Единственным признаком того, что в замке ночевали сотрудники лаборатории, были следы грязи, которую они приносили с собой с улицы. Комочки земли лежали у входов во флигели. Хотя в самом факте не было ничего неожиданного, Ким удивило количество грязи. Ее было слишком много.
Эдвард продолжал пребывать в бодром, счастливом и приветливом состоянии. При этом он был по-прежнему очень напорист и настойчив.
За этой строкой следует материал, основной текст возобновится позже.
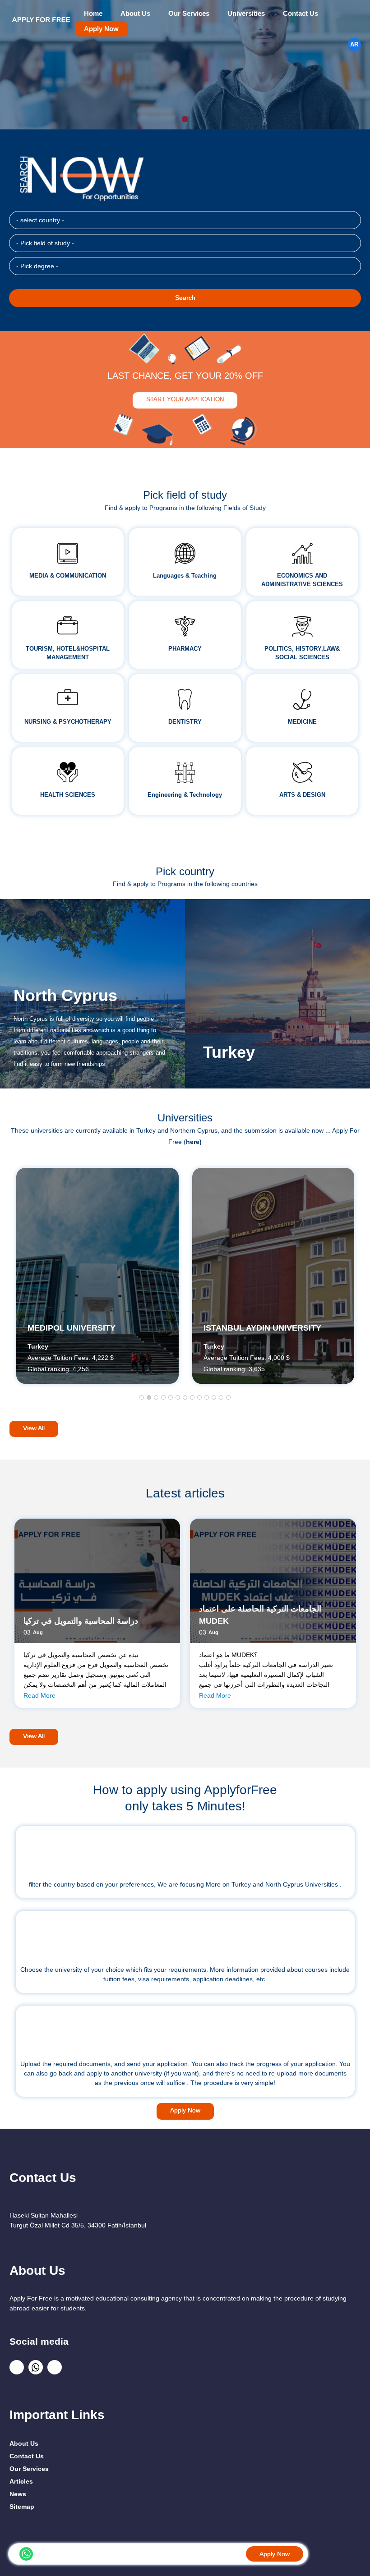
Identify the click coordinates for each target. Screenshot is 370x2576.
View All (34, 1428)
Он даже сделал жест, который напомнил ей о первых днях их знакомства, — прислал букет цветов, к которому была приколота записка: «В знак любви и признательности».
Единственный сбой в его поведении произошел утром в четверг, когда Ким как раз собиралась отправиться в замок. Эдвард ворвался в переднюю в весьма дурном расположении духа, можно сказать, просто в ярости. Не контролируя себя, он швырнул на телефонный столик свою записную книжку, чем поверг Ким в ужас,
— У тебя что-нибудь случилось? — спросила она.
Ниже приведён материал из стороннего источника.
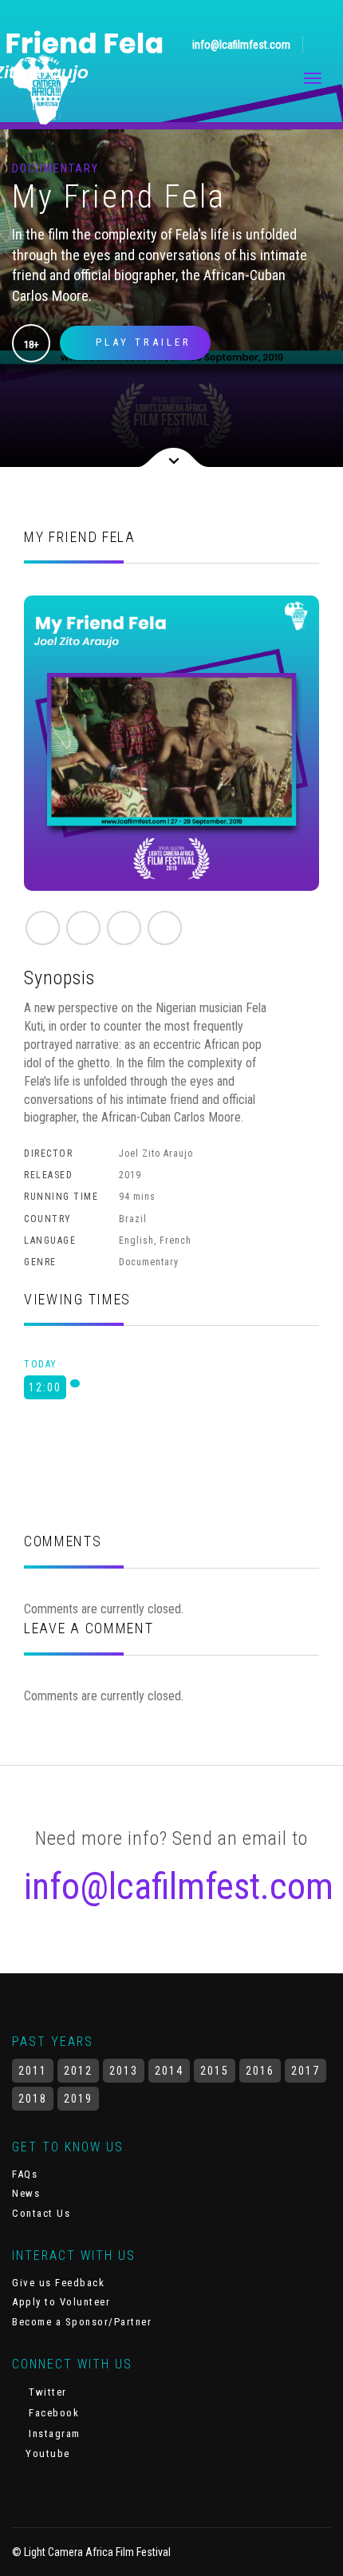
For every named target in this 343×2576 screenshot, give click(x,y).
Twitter (46, 2392)
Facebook (52, 2413)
— Вот уж действительно, черт возьми, случилось! Ничего хорошего не произошло, — сказал он. — Мне приходится идти сюда, чтобы воспользоваться телефоном. Стоит мне в лаборатории подойти к аппарату, как эти придурки толпой следуют за мной и слушают каждое мое слово. Это выводит меня из себя.
— А почему бы тебе не воспользоваться телефоном в приемной? Там же никого не бывает, — предложила Ким.
— Пробовал. Они и там подслушивают.
— Сквозь стены? — поинтересовалась Ким.
— Мне надо позвонить начальнику проклятого лицензионного отдела университета, — пожаловался Эдвард, проигнорировав замечание Ким. — Этот кретин затеял против меня настоящую вендетту.
Эдвард открыл книжку и начал искать номер телефона.
— Может быть, он просто пытается хорошо исполнять свои обязанности? — спросила Ким, зная, что нарывается на неприятности.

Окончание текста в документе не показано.